Efficient XFEM/GFEM Approach for the Analysis of Thick Plates Utilizing Global Enrichments

Plates are common flat structural elements that support loads through their flexural bending rigidity. Because plate thickness is much smaller than their surface dimensions, plate theories have emerged to simplify full three-dimensional behavior. Since analytical solutions for plate elements are not always available, especially for general loads and boundary conditions, numerical methods, such as the finite element method (FEM), are often employed to solve these problems. Due to its general polynomial approximation of the solution field, FEM often requires a large number of degrees of freedom to achieve convergence, increasing the computational burden. In this study, we propose a new approach for the analysis of plates utilizing the eXtended finite element method (XFEM) within the Mindlin-Reissner thick plate theory. As opposed to the traditional XFEM, where the enrichment functions are applied locally, mainly targeting strong and weak discontinuities in the domain, in the proposed approach, the entire domain is globally enriched with functions inspired by analytical solutions available for simple cases of plates. The objective of the current formulation is to reduce the computational burden by reducing the number of degrees of freedom in the problem compared to the standard FE configuration.

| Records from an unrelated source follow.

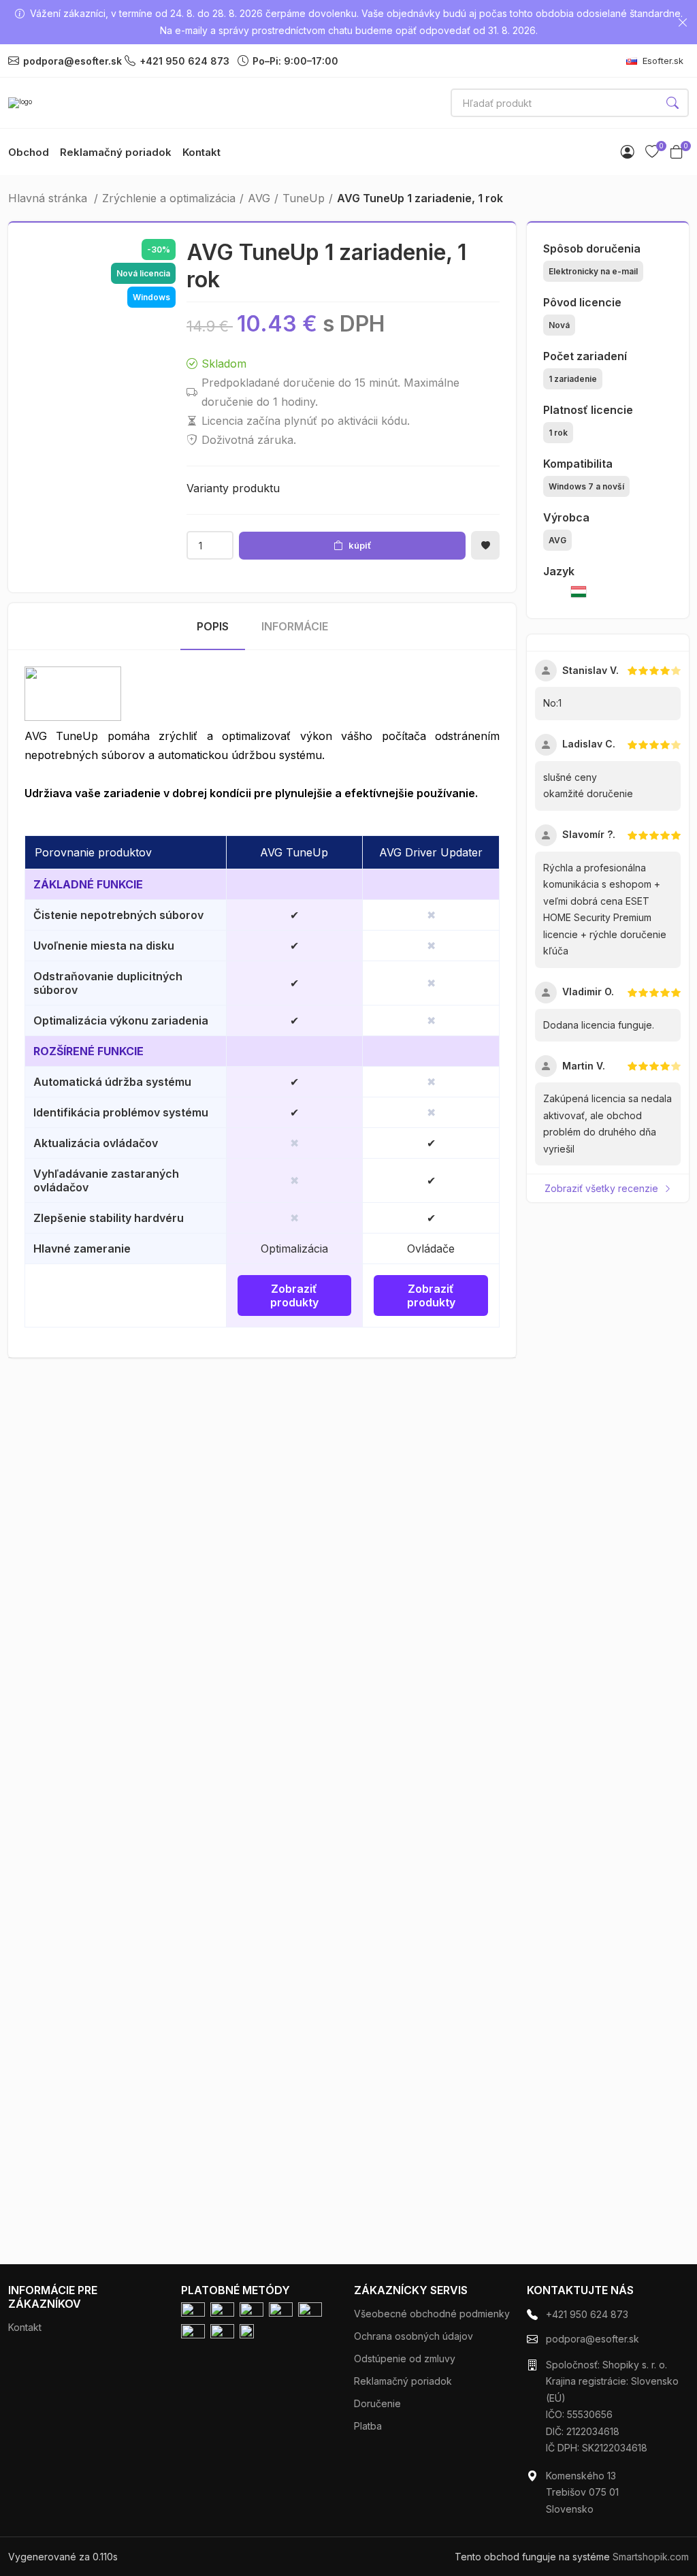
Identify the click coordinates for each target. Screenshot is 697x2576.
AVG (259, 198)
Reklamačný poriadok (403, 2381)
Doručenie (377, 2403)
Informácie (294, 626)
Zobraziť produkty (294, 1295)
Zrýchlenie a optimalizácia (169, 198)
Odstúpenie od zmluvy (404, 2358)
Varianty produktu (233, 488)
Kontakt (25, 2327)
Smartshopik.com (651, 2556)
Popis (213, 626)
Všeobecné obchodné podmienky (432, 2313)
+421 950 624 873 (184, 61)
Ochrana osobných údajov (413, 2336)
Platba (368, 2426)
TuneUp (303, 198)
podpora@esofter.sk (72, 61)
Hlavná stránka (47, 198)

The deformation of rectangular plates is studied for different boundary and loading conditions. The enrichment functions added to the FE shape functions are based on the series expansion resulting from the analytical solution of a simply supported plate under uniform pressure. However, those functions may not necessarily match the actual problem studied. To this end, higher series terms are employed to improve the accuracy and response of the plates. A convergence study is conducted to investigate the efficiency and robustness of the proposed method. The results show an improved convergence rate of the XFEM compared to the standard FEM approach.